Change in sensitivity w.r.t. to a variation in the number of franckeite layers at one graphene layer and b variation in the number of graphene layers at one franckeite

The analysis was carried out for 633-nm wavelength light source. The analysis aptly supports for optical signals at other wavelengths. Table 2 depicts the comparative analysis with the existing work reported in the literature, clearly indicating that the proposed structure offers by far the best sensitivity to the compared structures. The proposed biosensor is highly sensitive for chemical, medical diagnosis, and biological mass detection.

Table 2 Comparative analysis of the earlier reported work

The entire analysis was carried out with the help of the finite element method (FEM) using COMSOL Multiphysics and MATLAB software. In this paper, the electric field enhancement between different layers has been analyzed, and the thickness of the bimetallic (Ag/Ni) layer was also optimized. The electric field analysis provides the confinement of the field at the metal–dielectric interface. It can be noted that the field is well confined at this interface. The coupling of the wave vector at the metal–dielectric interface shows the intensity of the electric field [9]. Figure 6 depicts the density distribution of the electric field X-component with respect to the distance normal to the prism interface for a different number of graphene layers. This electric field distribution verifies the effect of increasing graphene layers on SP field distribution at the graphene-sensing layer interface. As the increasing the number of graphene layers, the sensitivity will decrease.
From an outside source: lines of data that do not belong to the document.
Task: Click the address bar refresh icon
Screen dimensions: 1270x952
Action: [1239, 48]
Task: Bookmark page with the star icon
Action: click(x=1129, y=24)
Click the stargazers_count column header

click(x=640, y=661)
Mathematically, the field intensity enhancement factor (FIEF) is equal to the ratio of the square of the field at graphene–sensing layer interface to the incoming intensity at the prism–metal interface for p-polarized light [7]. Therefore, the FIEF at graphene–sensing layer interface can be obtained by relating the electric field to magnetic field as per Eq. (4) [27].

Fig. 6
figure 6

Electric field distribution inside the biosensor (normalized field)
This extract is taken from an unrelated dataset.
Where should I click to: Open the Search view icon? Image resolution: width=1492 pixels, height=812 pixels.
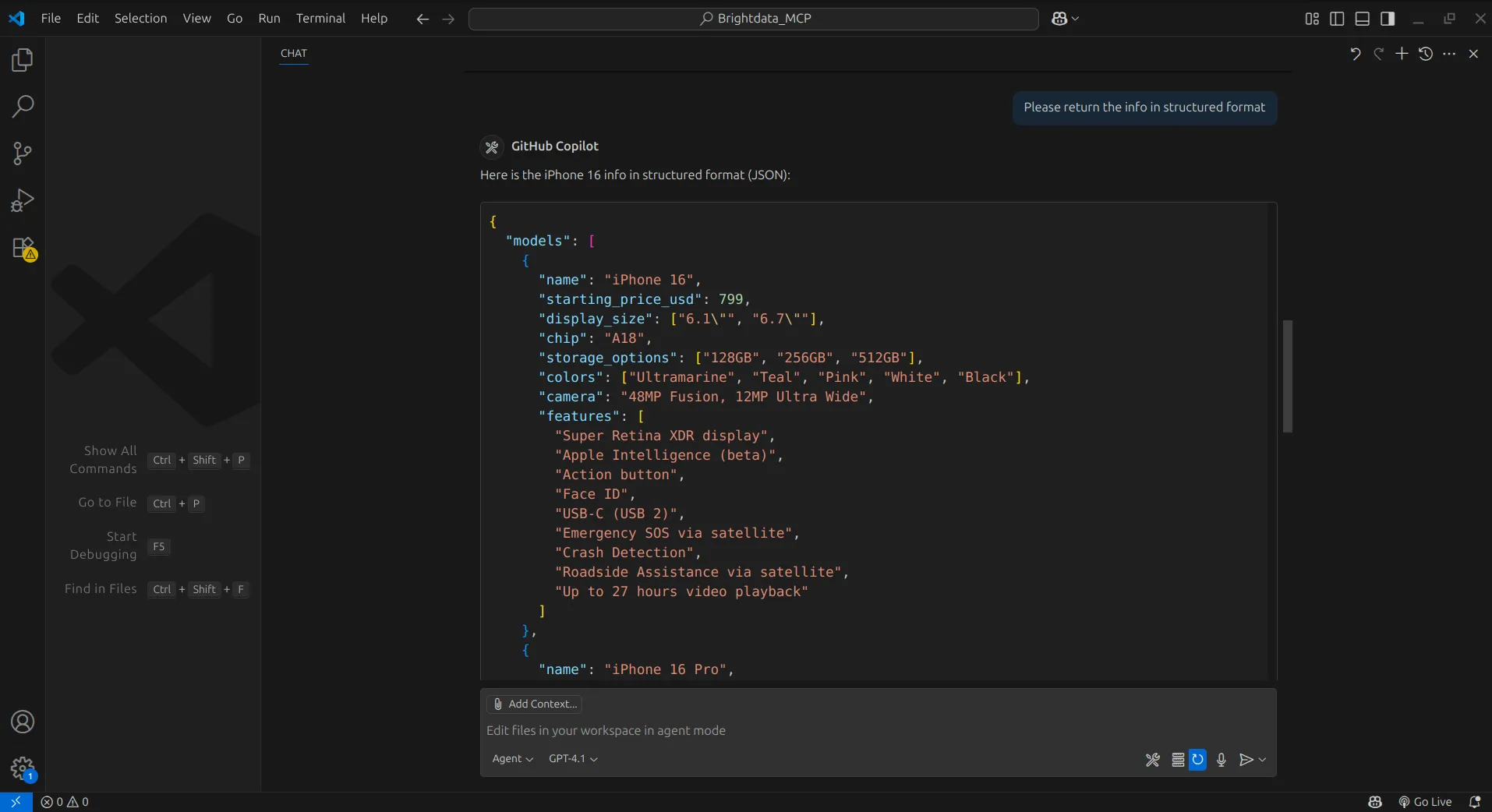(22, 105)

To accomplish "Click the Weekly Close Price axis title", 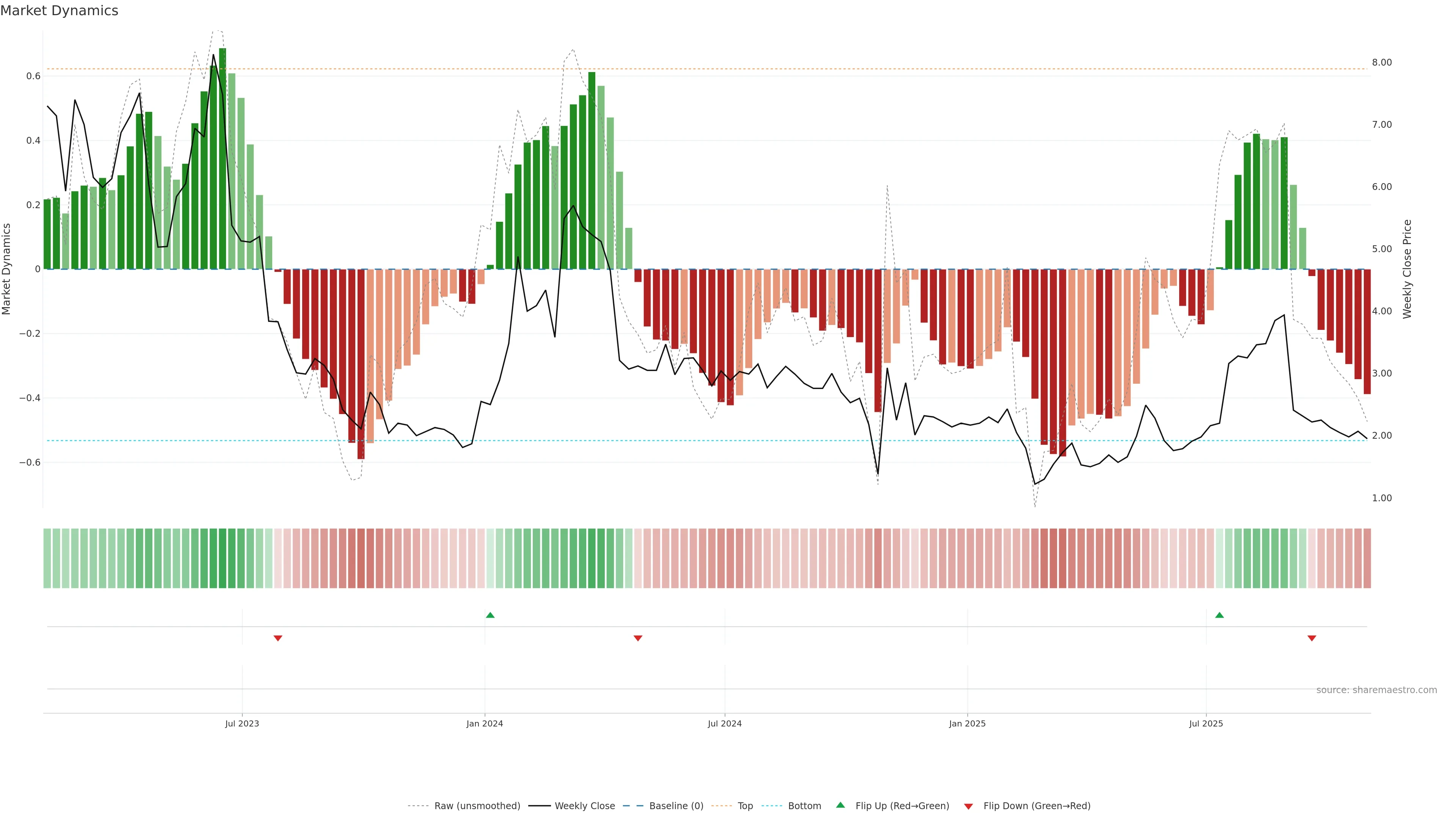I will 1407,269.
$${\left|\frac{{E}_{||}\left(\frac{N}{N-1}\right)}{{E}_{||}\left(\frac{1}{2}\right)}\right|}^{2}=\frac{{\varepsilon }_{1}}{{\varepsilon }_{N}}{\left|\frac{{H}_{y||}\left(\frac{N}{N-1}\right)}{{H}_{y||}\left(\frac{1}{2}\right)}\right|}^{2}$$
(4)

Conclusion

An SPR biosensor based on the heterostructure of franckeite nanosheet is proposed for the improvement of sensitivity. In the designed structure, franckeite nanosheet is sandwiched between two metal layers of Ag and Ni with the thickness of 50 and 10 nm, respectively. The investigation carried out in this work reveals that the introduction of franckeite layer(s) and graphene layer(s) in the SPR biosensor in the Kretschmann configuration enhances the sensitivity of the biosensor. Upon further increasing the number of layers from 1 to 2 of graphene and/or franckeite, the 2-D materials tend to exhibit more of metallic nature than semiconducting; this was concluded based upon the enhanced reflection (Fig. 4), thereby broadening the curve and making it difficult to measure accurate resonance angle in the dip for these values. It is also observed that the thickness of the franckeite and graphene layer affects the sensitivity of the biosensor. The sensitivity of the biosensor enhances with the introduction of a single layer of franckeite and a single layer of graphene for individually exclusive as well as collective cases as compared to a conventional sensor. The absorption efficiency of the franckeite nanosheet is more than the graphene layer for separately exclusive single-layer cases. However, using both a single layer of franckeite and graphene layer further improves the sensitivity of the individually exclusive case. The maximum sensitivity of 352\(^\circ\)/RIU was observed for the biosensor at a single layer of franckeite and a single graphene layer.